*** Opening Available data ***

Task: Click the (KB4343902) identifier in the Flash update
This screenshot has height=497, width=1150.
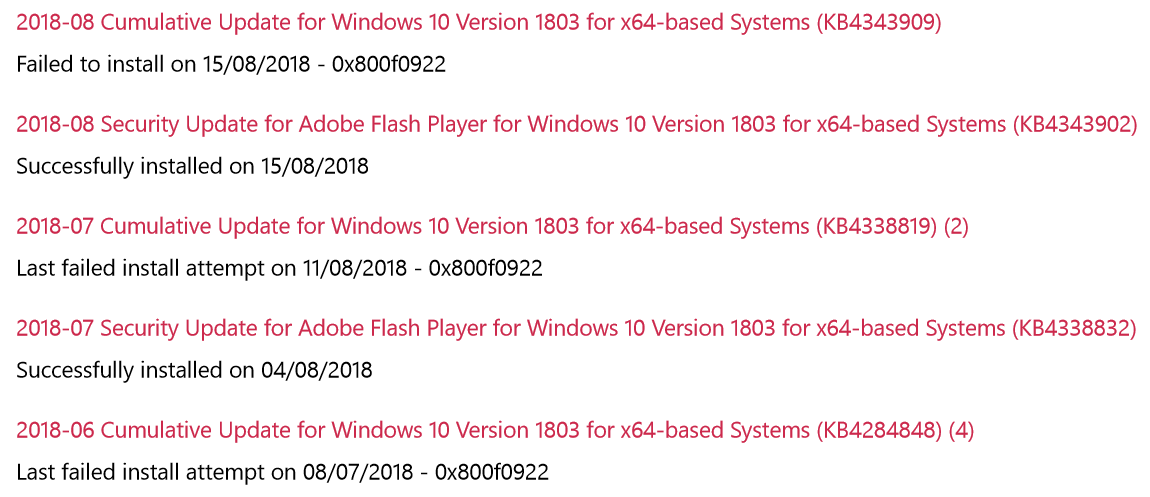Action: (x=1073, y=125)
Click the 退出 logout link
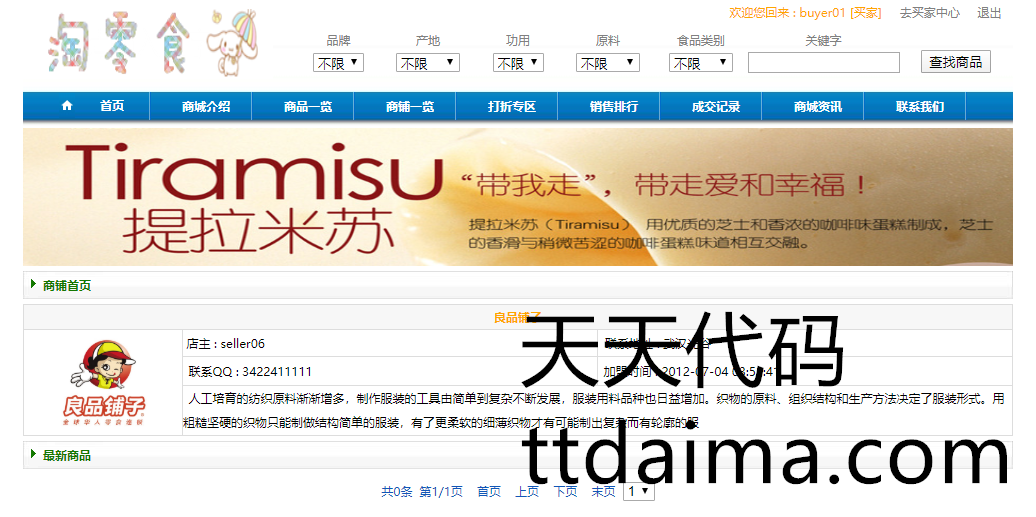Viewport: 1036px width, 517px height. pyautogui.click(x=989, y=13)
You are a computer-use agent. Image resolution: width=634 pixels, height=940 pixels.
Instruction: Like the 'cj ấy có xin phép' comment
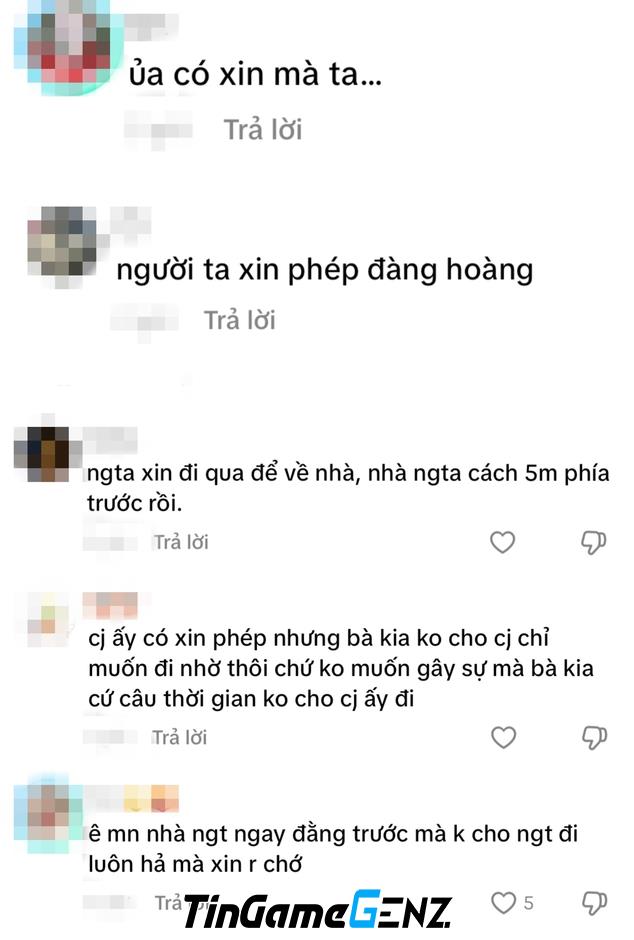[503, 737]
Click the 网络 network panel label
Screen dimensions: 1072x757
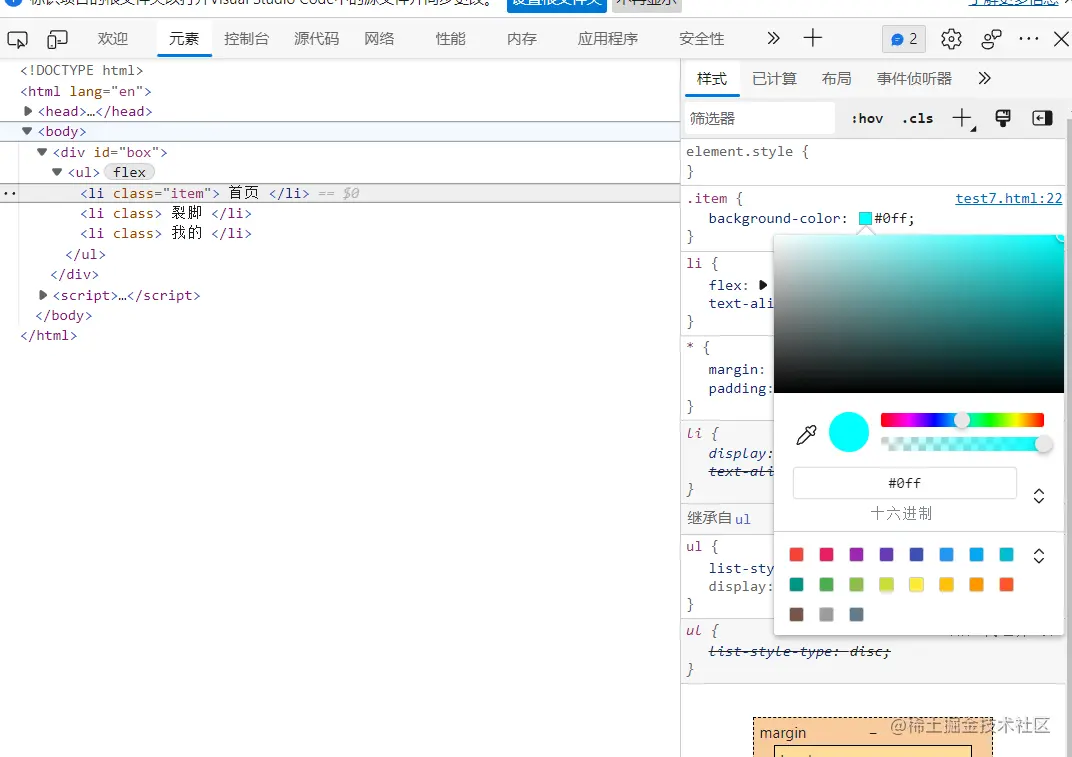378,38
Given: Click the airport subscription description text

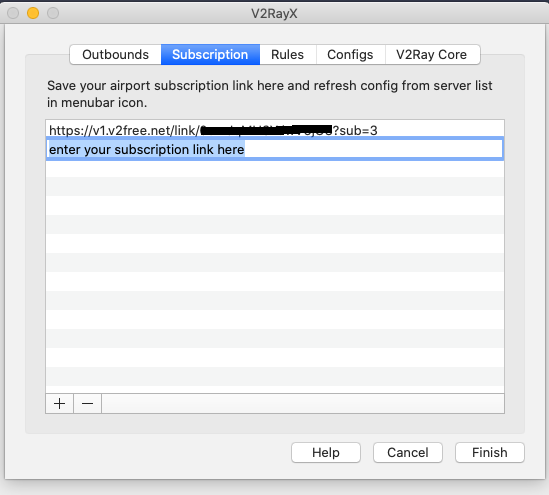Looking at the screenshot, I should coord(270,94).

*** Closing Available data ***

**Action item:** Copy out all the data exactly. No images belong in the copy.

**Answer section:**
Task: Click the (KB4343902) identifier in the Flash update
This screenshot has height=497, width=1150.
Action: (x=1073, y=125)
Click the 退出 logout link
Viewport: 1036px width, 517px height. pyautogui.click(x=989, y=13)
You are a computer-use agent. Image resolution: width=634 pixels, height=940 pixels.
Instruction: Like the 'cj ấy có xin phép' comment
[503, 737]
Click the 网络 network panel label
Screen dimensions: 1072x757
378,38
Given: Click the airport subscription description text

Looking at the screenshot, I should coord(270,94).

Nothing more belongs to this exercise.